* [Page extract]:
++++++++
A Pound of Airplane Equals a Pound of Paper
By Fred Workley
How many times have you heard the phrase "When the paper work equals the weight of the airplane, we can go flying"? I have been doing a lot of thinking recently about how we maintain airplanes. It appears we read something, do something, and write about it. Someone initiates a squawk, a discrepancy, or just says "It's broken." We as technicians then interpret that information and through miraculous troubleshooting, either verify the complaint or say no fault found. After we fix the airplane, we have to document what we did for the maintenance record.
My concern here is how we communicate that the airplane is broken and how we utilize the information available to fix the airplane. Technicians have a long memory and tend to remember what fixed the airplane last time it had the same squawk. We in aviation have been gathering information for years through documentation. There are thousands of boxes of old maintenance check paper work on every model of airplane stored around the country.
Our industry needs to become more efficient in incorporating ways to use all the data that is already stored and available about repairing airplanes. We need this information to speed up our decision making process. We need it to help us meet all the regulatory requirements. The goal is to be as efficient as possible. The end result is that our professional image will be further enhanced.
++++++++
* [Data for analysis]:
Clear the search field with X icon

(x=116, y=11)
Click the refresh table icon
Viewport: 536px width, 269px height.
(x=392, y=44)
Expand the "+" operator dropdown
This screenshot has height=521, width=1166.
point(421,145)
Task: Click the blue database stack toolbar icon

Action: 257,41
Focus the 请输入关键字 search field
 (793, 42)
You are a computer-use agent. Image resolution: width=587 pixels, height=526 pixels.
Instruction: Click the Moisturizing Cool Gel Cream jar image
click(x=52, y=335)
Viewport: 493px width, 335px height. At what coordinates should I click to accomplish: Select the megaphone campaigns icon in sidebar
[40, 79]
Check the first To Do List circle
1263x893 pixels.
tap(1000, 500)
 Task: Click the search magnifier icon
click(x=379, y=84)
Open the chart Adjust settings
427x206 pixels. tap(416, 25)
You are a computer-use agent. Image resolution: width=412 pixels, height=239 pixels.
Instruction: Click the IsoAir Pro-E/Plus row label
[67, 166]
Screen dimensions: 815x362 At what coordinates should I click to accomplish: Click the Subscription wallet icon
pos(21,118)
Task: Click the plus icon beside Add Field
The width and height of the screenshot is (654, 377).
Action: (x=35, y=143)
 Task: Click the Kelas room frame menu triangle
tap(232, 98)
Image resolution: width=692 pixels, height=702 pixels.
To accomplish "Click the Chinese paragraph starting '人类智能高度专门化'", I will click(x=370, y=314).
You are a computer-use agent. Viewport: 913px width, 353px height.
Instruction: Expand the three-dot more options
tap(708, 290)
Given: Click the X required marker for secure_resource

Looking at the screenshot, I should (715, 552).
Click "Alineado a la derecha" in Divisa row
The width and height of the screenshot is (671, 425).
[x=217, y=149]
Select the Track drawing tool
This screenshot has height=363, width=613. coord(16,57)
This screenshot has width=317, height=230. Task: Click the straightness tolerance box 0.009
++++++++
* [Tasks to perform]:
[a] Return the passage of the article on airplane maintenance paperwork from "Our industry needs" up to and including "be further enhanced.", copied word for word.
[b] Answer these questions using the article on airplane maintenance paperwork:
(i) What do technicians tend to remember?
(ii) How is old maintenance check paperwork kept around the country?
(iii) What does the article give as the end result of greater efficiency?
[c] Summarize the article on airplane maintenance paperwork in two sentences.

* [Responses]:
[a]
Our industry needs to become more efficient in incorporating ways to use all the data that is already stored and available about repairing airplanes. We need this information to speed up our decision making process. We need it to help us meet all the regulatory requirements. The goal is to be as efficient as possible. The end result is that our professional image will be further enhanced.

[b]
(i) What fixed the airplane last time it had the same squawk.
(ii) It is stored in thousands of boxes, on every model of airplane.
(iii) The professional image will be further enhanced.

[c] Airplane maintenance consists of interpreting a reported complaint, troubleshooting and fixing the airplane, and documenting the work for the maintenance record, and the industry has stored thousands of boxes of old maintenance paperwork. The industry needs to use this stored data more efficiently to speed up decision making and meet regulatory requirements, which will further enhance its professional image.